Jay's assistant Greg sees a smashed phone belonging to Jay and mails it to the cops, who aggressively question Tommy T about certain texts on the phone, and he tells them about Kosco. When Sanders and Reddy pay Kosco a visit, he speaks fluently and claims he is Don Lindowski, and that an intruder had lived in his home for several days without his knowledge. While leaving, Sanders whispers to Reddy that this must be the murderer, since the insulin kit with Maggie 2's initials was in his home. Kosco shoots at the cops, killing Deputy Reddy, then flees the scene by car, goes to Jay's home and murders him. Rita hears the gunshots and tries to drive away, but Kosco gets into her car and threatens her with a gun. She correctly guesses that Kosco is going to kill her, and rams head-on into another vehicle. Having earlier been to the garage, she knows that the airbag on the passenger side is faulty whilst the driver's side bag deploys, saving her. Kosco is killed.

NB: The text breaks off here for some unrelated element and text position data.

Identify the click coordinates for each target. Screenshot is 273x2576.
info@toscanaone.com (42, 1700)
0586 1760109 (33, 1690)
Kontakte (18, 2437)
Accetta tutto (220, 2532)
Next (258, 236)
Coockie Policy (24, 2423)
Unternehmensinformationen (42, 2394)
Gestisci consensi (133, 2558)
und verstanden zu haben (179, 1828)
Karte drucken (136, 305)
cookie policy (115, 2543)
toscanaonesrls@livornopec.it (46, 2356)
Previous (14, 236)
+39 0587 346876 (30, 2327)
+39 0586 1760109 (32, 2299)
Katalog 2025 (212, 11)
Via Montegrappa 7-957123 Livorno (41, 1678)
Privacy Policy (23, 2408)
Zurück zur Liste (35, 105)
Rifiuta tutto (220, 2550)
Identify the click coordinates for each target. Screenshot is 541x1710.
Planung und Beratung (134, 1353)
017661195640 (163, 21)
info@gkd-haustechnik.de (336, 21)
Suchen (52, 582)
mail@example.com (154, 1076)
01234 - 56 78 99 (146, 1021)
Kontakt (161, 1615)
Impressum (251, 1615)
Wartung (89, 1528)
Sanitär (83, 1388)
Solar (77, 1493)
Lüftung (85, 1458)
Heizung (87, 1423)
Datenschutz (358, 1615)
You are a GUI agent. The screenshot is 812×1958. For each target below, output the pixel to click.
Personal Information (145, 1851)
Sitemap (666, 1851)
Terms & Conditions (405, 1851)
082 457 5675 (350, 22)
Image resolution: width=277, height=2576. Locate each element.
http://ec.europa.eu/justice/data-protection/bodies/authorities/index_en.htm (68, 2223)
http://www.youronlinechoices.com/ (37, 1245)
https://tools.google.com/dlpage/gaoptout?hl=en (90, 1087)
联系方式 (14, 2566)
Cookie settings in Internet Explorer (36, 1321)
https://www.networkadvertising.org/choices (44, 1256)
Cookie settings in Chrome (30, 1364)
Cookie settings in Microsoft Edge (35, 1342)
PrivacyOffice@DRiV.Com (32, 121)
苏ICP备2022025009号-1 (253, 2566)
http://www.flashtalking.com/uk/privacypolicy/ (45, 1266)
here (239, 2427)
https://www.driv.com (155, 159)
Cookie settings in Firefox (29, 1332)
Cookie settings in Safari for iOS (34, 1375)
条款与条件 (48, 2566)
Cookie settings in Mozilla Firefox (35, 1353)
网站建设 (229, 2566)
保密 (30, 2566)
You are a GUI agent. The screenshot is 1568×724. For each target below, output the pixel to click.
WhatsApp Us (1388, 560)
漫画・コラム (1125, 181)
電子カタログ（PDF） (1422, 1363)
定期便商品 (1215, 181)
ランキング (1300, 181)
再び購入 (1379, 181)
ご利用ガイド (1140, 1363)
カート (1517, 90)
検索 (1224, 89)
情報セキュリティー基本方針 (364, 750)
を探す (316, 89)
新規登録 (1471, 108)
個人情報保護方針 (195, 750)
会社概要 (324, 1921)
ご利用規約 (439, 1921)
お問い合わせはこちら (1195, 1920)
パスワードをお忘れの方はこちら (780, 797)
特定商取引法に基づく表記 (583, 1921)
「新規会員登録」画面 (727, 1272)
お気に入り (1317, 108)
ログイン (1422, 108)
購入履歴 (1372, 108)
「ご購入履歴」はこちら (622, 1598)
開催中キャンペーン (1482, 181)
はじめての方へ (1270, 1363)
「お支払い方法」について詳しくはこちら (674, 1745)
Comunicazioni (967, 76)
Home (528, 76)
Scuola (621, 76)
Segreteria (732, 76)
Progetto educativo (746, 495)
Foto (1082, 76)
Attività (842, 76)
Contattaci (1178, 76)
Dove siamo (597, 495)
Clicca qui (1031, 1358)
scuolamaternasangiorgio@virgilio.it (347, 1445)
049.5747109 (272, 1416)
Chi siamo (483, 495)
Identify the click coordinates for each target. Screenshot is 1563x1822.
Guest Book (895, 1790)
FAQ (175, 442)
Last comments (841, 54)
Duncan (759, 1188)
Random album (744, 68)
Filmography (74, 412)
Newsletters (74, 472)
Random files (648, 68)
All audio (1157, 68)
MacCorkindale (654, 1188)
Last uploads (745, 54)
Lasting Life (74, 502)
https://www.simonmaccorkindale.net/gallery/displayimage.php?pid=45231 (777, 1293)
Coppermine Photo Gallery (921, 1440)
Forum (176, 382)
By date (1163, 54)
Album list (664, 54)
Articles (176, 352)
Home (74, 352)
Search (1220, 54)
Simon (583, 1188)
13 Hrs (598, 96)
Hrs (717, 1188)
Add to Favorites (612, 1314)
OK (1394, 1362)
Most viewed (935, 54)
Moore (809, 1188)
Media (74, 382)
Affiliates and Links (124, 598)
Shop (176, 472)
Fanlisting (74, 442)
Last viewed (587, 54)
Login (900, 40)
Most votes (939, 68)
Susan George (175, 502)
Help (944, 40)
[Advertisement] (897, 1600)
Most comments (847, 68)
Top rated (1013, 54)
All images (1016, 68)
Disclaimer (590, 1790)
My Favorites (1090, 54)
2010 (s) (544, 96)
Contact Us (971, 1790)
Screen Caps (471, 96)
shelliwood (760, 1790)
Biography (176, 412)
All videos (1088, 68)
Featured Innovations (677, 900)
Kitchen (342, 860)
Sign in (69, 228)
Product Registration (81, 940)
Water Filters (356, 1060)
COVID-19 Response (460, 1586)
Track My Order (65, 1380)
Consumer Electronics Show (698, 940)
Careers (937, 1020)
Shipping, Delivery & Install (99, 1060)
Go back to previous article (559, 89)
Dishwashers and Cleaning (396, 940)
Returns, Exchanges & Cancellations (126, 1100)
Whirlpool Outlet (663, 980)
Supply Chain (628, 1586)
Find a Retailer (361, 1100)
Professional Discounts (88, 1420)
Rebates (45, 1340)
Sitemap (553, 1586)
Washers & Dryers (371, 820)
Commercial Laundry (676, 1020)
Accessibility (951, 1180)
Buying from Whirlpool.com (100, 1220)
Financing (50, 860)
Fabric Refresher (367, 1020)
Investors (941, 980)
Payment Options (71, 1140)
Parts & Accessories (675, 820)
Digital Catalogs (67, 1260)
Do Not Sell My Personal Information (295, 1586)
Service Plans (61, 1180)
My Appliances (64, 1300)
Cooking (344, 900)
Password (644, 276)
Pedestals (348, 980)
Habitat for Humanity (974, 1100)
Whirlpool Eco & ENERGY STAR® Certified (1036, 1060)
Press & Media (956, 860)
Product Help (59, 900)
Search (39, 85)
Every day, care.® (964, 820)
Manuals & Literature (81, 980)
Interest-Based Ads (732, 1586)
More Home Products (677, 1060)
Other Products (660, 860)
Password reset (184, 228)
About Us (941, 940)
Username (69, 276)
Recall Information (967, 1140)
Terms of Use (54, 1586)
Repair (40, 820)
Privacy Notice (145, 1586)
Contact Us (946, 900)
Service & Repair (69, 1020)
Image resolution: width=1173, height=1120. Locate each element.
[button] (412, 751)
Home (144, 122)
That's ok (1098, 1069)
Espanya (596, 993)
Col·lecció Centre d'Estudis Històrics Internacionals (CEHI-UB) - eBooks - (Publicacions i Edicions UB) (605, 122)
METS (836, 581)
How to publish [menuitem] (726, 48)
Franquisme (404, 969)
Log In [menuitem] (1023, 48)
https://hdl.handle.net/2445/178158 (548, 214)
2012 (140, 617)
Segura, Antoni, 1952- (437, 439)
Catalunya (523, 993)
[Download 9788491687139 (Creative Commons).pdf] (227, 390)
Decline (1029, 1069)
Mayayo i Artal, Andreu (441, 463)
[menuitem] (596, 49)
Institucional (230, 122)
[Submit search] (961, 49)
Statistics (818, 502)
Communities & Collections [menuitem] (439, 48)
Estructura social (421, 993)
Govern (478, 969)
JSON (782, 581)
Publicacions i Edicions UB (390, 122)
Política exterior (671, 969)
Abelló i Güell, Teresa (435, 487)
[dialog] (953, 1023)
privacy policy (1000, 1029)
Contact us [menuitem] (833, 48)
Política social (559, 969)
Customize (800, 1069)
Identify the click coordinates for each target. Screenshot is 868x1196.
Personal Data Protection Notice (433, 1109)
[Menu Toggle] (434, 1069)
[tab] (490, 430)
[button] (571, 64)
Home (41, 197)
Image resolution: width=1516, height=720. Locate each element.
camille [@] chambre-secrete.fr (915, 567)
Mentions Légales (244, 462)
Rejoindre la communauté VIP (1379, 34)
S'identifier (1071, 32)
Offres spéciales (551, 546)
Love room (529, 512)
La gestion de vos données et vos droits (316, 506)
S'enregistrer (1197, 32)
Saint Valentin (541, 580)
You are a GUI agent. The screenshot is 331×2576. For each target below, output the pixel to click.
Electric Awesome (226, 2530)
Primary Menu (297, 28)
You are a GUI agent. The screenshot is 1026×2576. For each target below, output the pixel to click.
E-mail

Sanders is back with Rita, who is recovering at a hospital. Andy is back with Cassie, and Tommy T is in jail being assaulted by other prisoners.

== Production ==
John Slattery directed the film from a Paul Bernbaum script. Slattery produced with Vincent Newman, Ross Kohn, Nancy Leopardi, Dan Reardon, and Santosh Govindaraju. Screen Media acquired North America distribution rights in February 2023.

=== Casting ===
Jon Hamm and Tina Fey joined the cast in February 2021. In September of that year Nick Mohammed joined the cast as a wisecracking police officer, and Micah Stock joined in a supporting role.

=== Filming ===
Principal photography began in and around Albuquerque, New Mexico in October 2021, with filming lasting into November 2021.

== Release ==
The film premiered at the Tribeca Film Festival in June 2023 and was released in theaters on June 16, 2023.

== Reception ==
 Metacritic, which uses a weighted average, assigned the film a score of 43 out of 100, based on 15 critics, indicating "mixed or average" reviews.